_Task to complete_. Rewrite the lines of all the rows below as one numbered list, leaving out any blank lines.

_Data_.
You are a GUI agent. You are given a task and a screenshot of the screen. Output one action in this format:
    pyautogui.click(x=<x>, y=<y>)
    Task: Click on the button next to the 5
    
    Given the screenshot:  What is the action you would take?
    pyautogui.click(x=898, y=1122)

_Task solution_.
1. You are a GUI agent. You are given a task and a screenshot of the screen. Output one action in this format:
2.     pyautogui.click(x=<x>, y=<y>)
3.     Task: Click on the button next to the 5
4.     Given the screenshot:  What is the action you would take?
5.     pyautogui.click(x=898, y=1122)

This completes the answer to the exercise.